§ **What you are asked to do**
Please make an exact copy of the lines from the one holding "Viewport: 1159px width, 393px" through the end of the data, both ends included, with no pictures.

─── Material provided ───

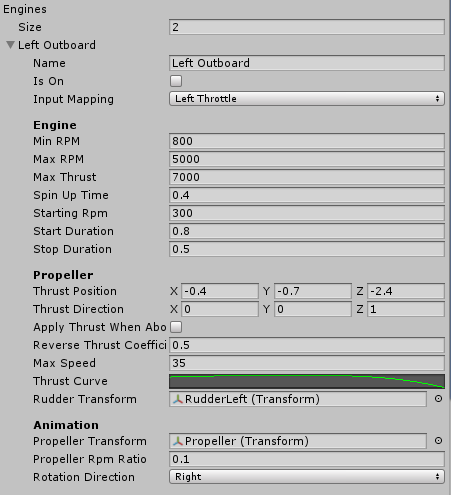This screenshot has width=451, height=495.
Task: Enable the Is On checkbox
Action: [176, 81]

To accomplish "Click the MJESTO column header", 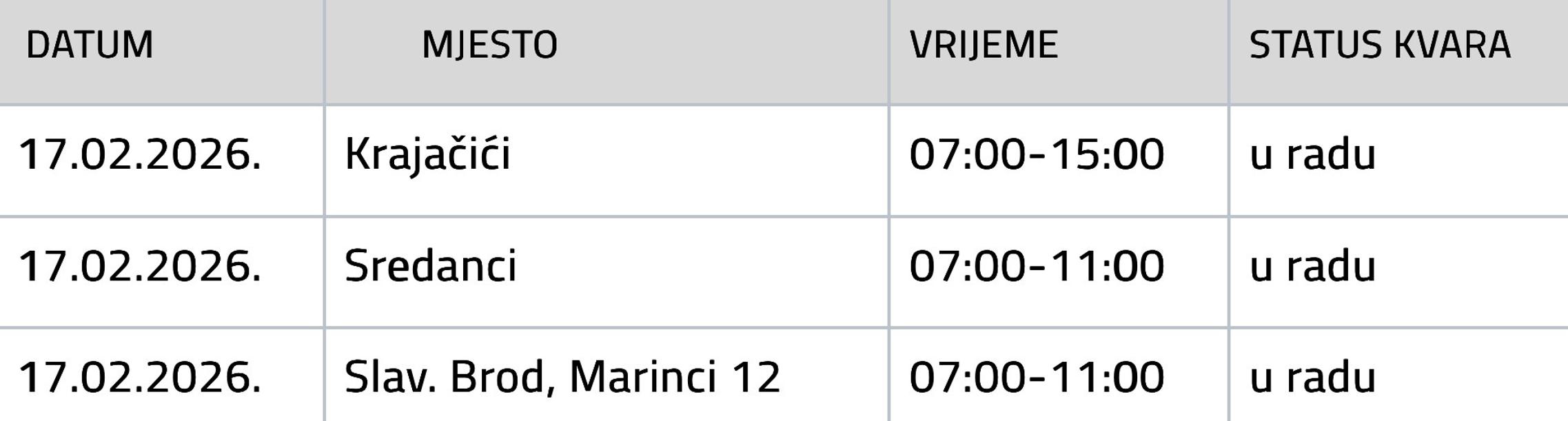I will point(489,45).
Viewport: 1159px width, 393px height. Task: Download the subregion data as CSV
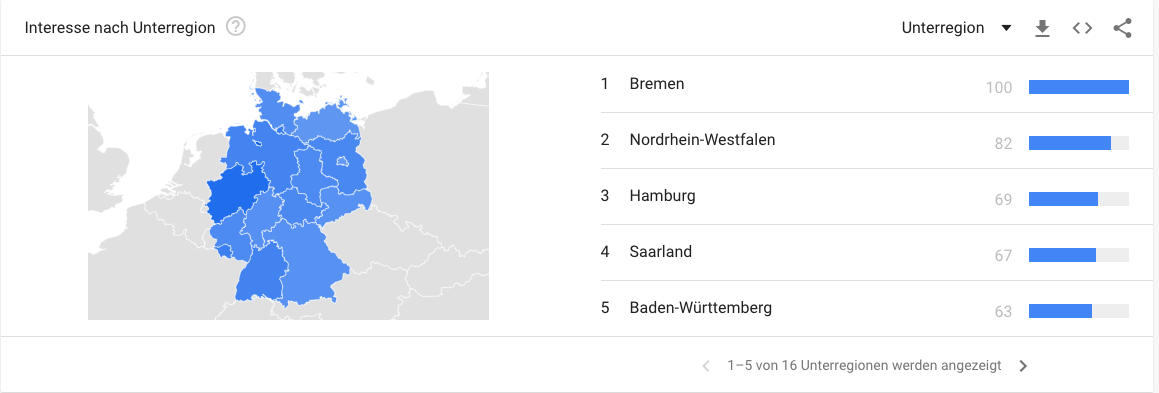tap(1042, 28)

───

§ **Exercise output**
Viewport: 1159px width, 393px height. Task: Download the subregion data as CSV
tap(1042, 28)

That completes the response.